「営業情報」は金融機関における「現金」と同等だ!
──Salesforce 全国活用チャンピオン大会、大企業部門での優勝おめでとうございます!あらためて藤田さんが日本M&Aセンターに入社された経緯からうかがえますか。
もともと大学院で化学の研究をしており、研究の道以外にも面白い仕事があるかもしれないと探していたところ、当社と出会いました。いまよりもM&Aが一般に知られておらず、今後必要になっていくジャンルだろうと感じたんです。
──未経験でSalesforce運用の担当者になったとのことですが、もともとはどういう仕事を担当をされていたのでしょうか。
入社当時は100名程度の規模だったこともあり、経理や総務以外のバックオフィス業務のすべてを担う部署で、セミナーの企画から電話対応まで幅広く担当していました。2014年1月にSalesforceが導入され、突然担当を任されました。導入後すぐに社内でSalesforce活用プロジェクトが立ち上がったのですが、私自身はSaleforceの知識がゼロだったため、プロジェクトメンバーとディスカッションをしながら、入力を呼び掛けたり、データをつくるところから始めました。レイアウトや入力項目に関して徐々に要望が出るようになり、導入支援のベンダーさんに質問しながら、少しずつ覚えていきました。
──まさに、最初の定着フェーズの段階で躓く企業も多いと思います。定着までは3年半ほどかかったことのことでしたが、どのような壁がありましたか。
各社同じだと思いますが、「入力してください」と呼びかけるだけでは誰も入力しない。そのわりにデータは欲しがる(笑)。もともと使っていたシステムのデータを最初はざっと流し込んでいたものの、それだけでは入力以前に「使いたい」と開くモチベーションが生まれないだろうと、営業が求めるデータをつくることから始めたんです。

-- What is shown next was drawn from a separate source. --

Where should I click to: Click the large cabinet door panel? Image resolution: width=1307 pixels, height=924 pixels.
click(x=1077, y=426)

当社はM&Aの仲介業を行っています。営業担当者は企業様と契約を結び、譲渡条件をもとに買い手と売り手のM&Aを仲介するのですが、Salesforce導入前は、「いま相手を探している企業の一覧」が用意されていなかったのです。そのため、それぞれが隣の営業担当者に「この企業とマッチしそうな良い企業さんはいない?」と確認する世界でした。
そこで、お客様との契約時の入金データなどをもとに、営業担当者が参照できる企業一覧を用意し、仲介を行いやすい環境をつくったのがはじめの一歩でした。

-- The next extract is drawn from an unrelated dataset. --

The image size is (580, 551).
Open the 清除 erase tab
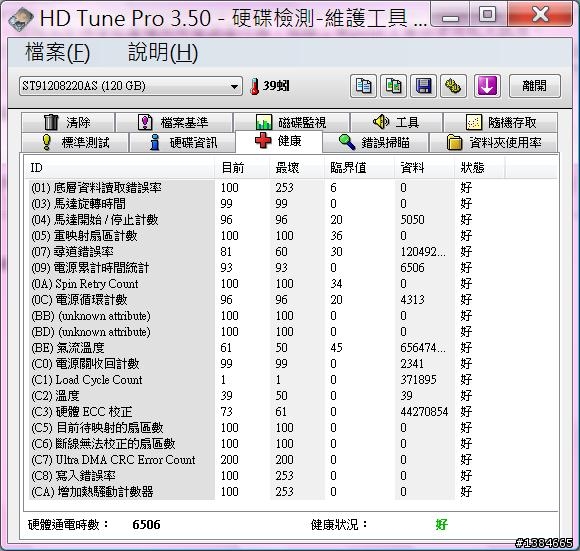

──便利なプラットフォームとなれば、自然と活用は進んでいきそうです。そのほかの工夫もありますか。
入力する習慣づくりには社長の影響力が大きかったです。社長自身が、データ活用に前向きな人で、全社会議の場で都度「当社にとっての情報は金融機関における現金と同等。営業先で得た情報をその日に入力せずに帰ることは、お金を回収したけど、入金をせずに机に置きっぱなしにすることと同じだ」と伝え続けてくれていました。
その前提で、今は少し変わってますが、特殊なルールができました。7日間活動報告を入れない営業のアカウントが無効化され、Salesforceから締め出されるんです(笑)。